Some of the quietest transformations happened in the youngest among them. Aniah told the group what the season had done for her, how a girl who once needed someone to speak for her had learned to speak her own truth and to stand up to those who had grown used to her silence.
It has been amazing to witness, Asma said. “I don’t have to speak for her anymore.”
The next concrete thing
What is the very next concrete thing you will do to build the world you spent fourteen weeks envisioning? One by one, they rose and answered, and the answers were a map of Kansas City’s near future.
It was also a roster of the city’s newest organizers, which is the entire point of the school.

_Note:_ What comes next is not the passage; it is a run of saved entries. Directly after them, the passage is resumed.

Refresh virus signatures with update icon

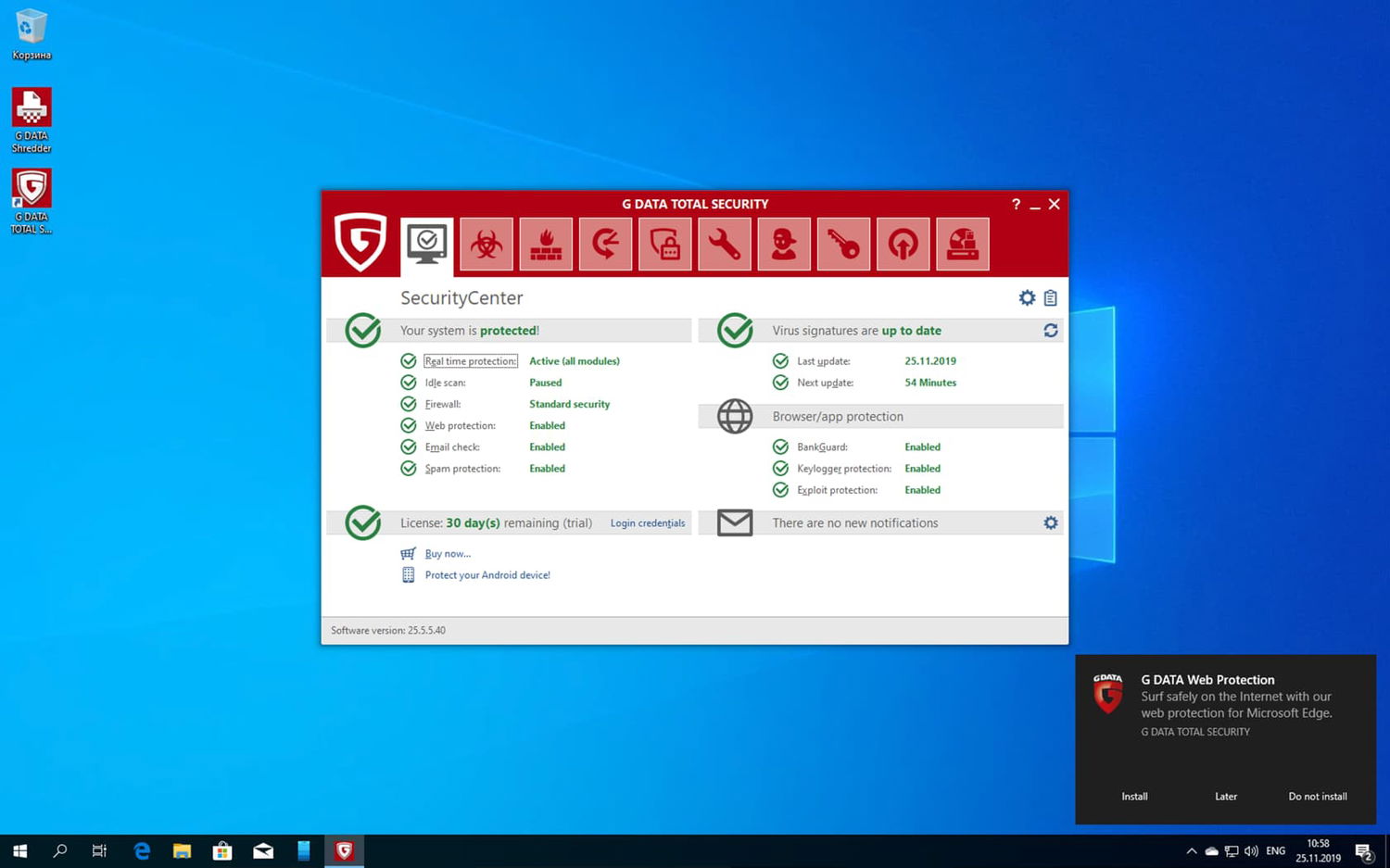[1050, 331]
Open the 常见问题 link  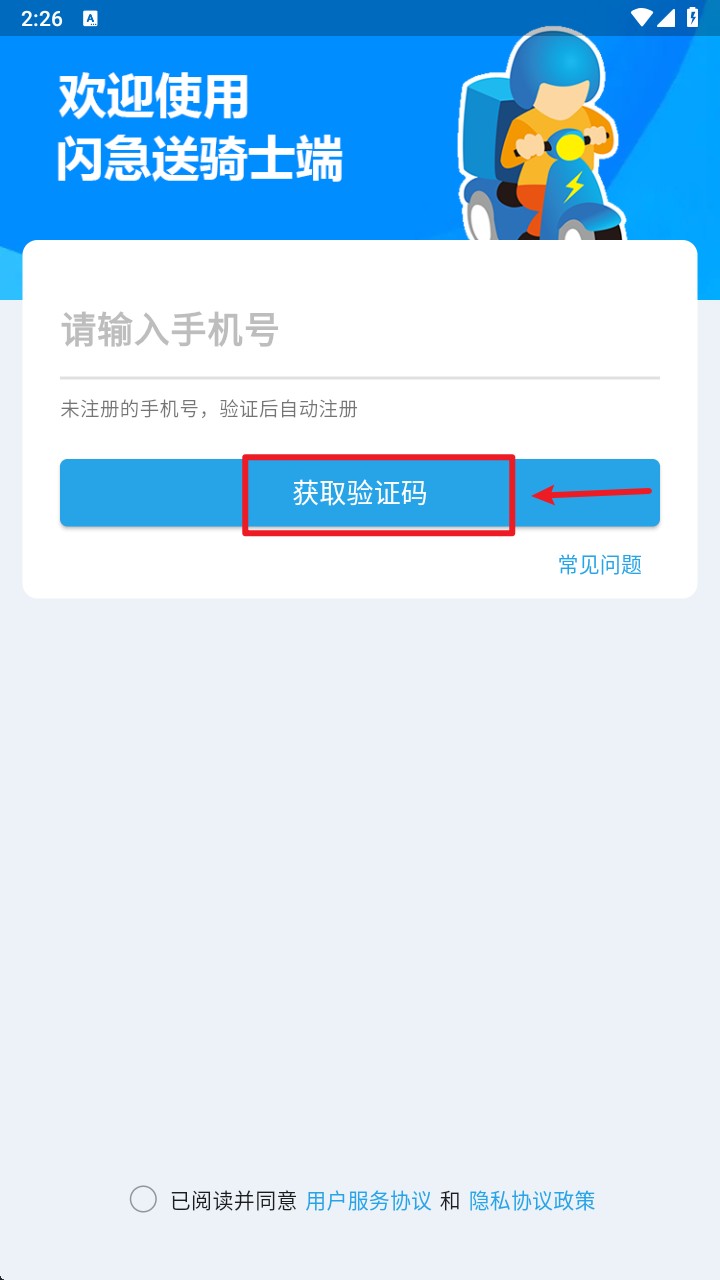(x=600, y=565)
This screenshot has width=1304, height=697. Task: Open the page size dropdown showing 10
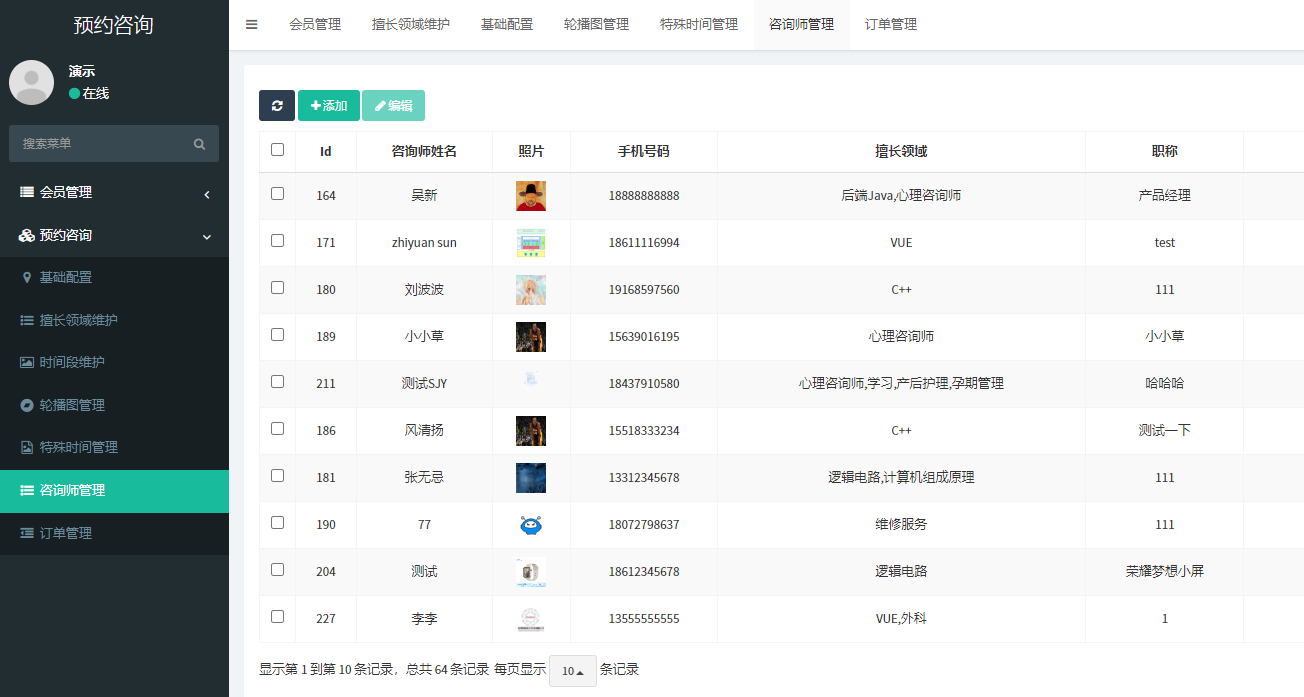tap(573, 670)
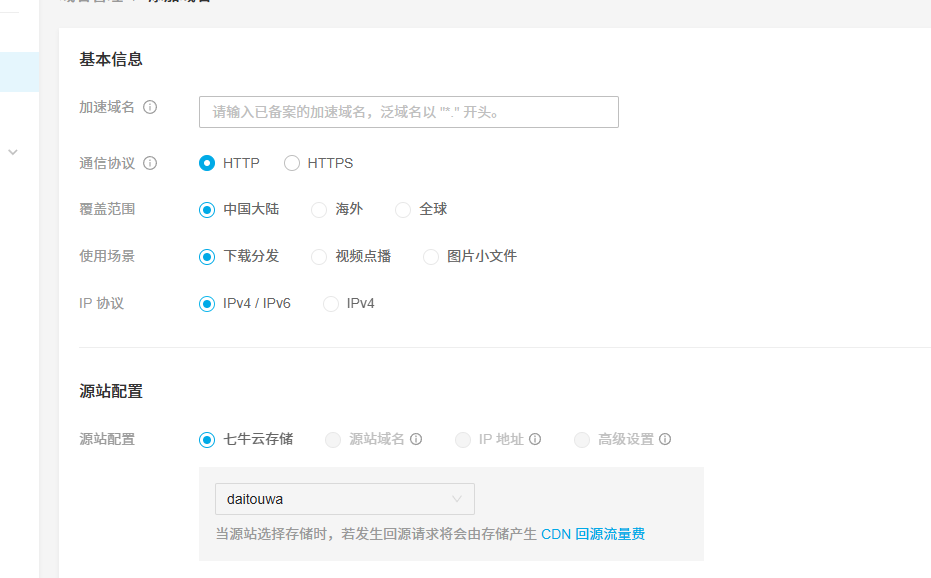
Task: Choose 图片小文件 scenario option
Action: [431, 256]
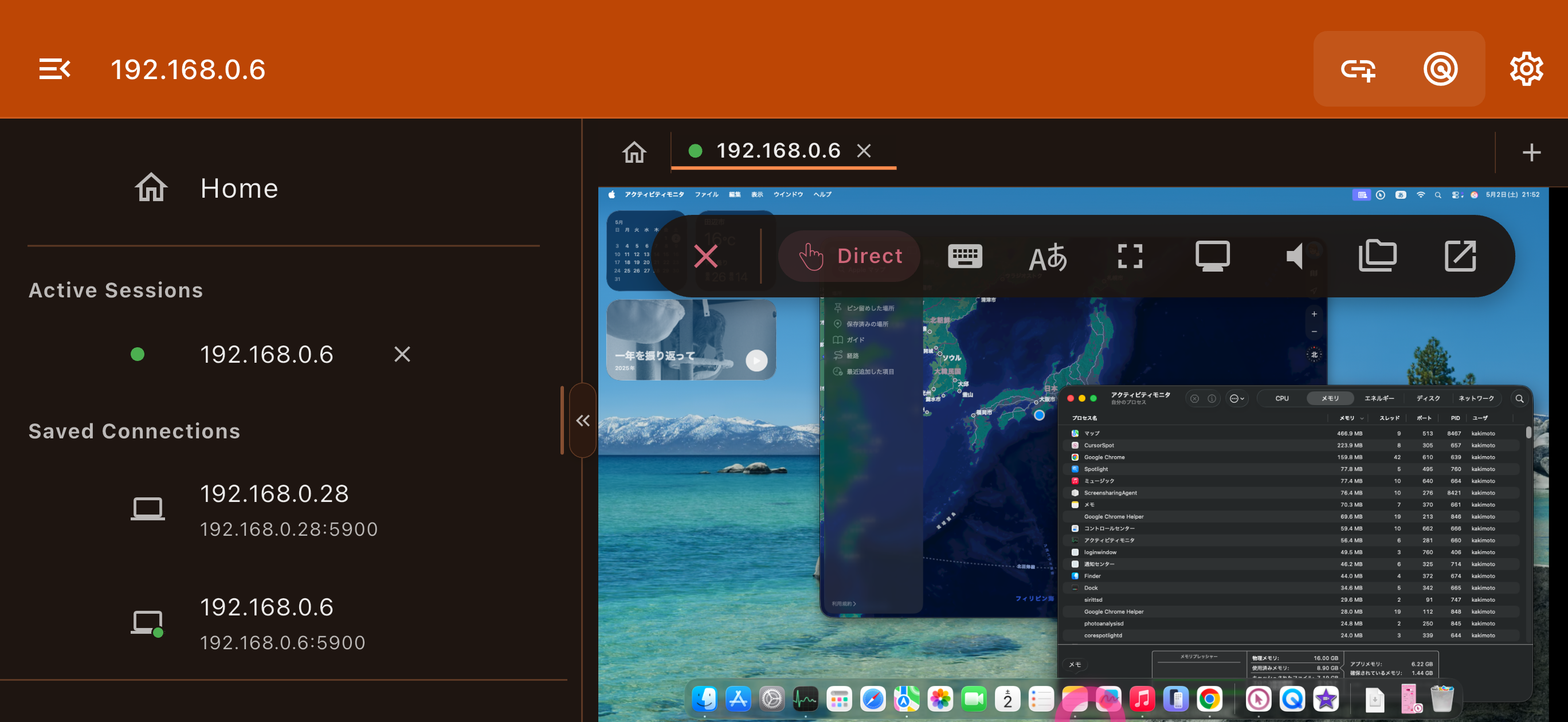
Task: Close the session toolbar with the red X
Action: (705, 256)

Shelby said she intends to write more radical articles. Another student, who works at a public library, did not have to imagine her contribution because she had already made it. When the staff worried about ICE entering the building, she was the one who walked her supervisor through the steps, using what the cohort had taught her before the season was even over.
Some were heading toward Juneteenth, another toward a city council meeting, several toward stages and putting more art into the world. One said his next step was to get closer to God.
Asma is continuing with the Defender and its mutual aid team, deepening her own study, freshly in love with bell hooks.
Kim Weaver, who arrived with children and grandchildren in tow, wants to recruit more people from Wyandotte County on the Kansas side to join the next cohorts of B-REAL, to bridge a state line that has only ever been used to divide us.
Juneteenth kept surfacing in the circle like a tide, a shared sense that the work has a gathering place and that summer is when the people come home to it.
What grows near you
Then the names were called, and each graduate stood, and took a certificate and the poem stitched from their letters to the seventh generation, and spoke their commitment aloud so the whole circle could hold them to it.
They were sent home with a book too, a self-published cookbook by Chef Aqui, a local chef built around recipes you can make from what grows wild in your own yard. On Sankara’s land, the gift was its own sermon. The lesson of the entire season pressed quietly into a paperback, that what you need to live has been within reach the whole time, in the marrow of a tradition and in the soil under your feet, and that everyone who told you otherwise was lying to keep you dependent.
The fire kept burning while they spoke. Behind them the rows of a Black farm fed families that the city’s grocery chains had written off. Around them sat the youngest cohort B-REAL has ever taught and some of the oldest hands in the movement, holding the same poem, addressed to children none of them will live to meet.
The revolutionary whose name is on the gate understood this exactly. They can take the man. They cannot take the idea, especially once it has been handed, on a hot afternoon by an open fire, to a child who is only in middle school and already learning to speak in her own voice.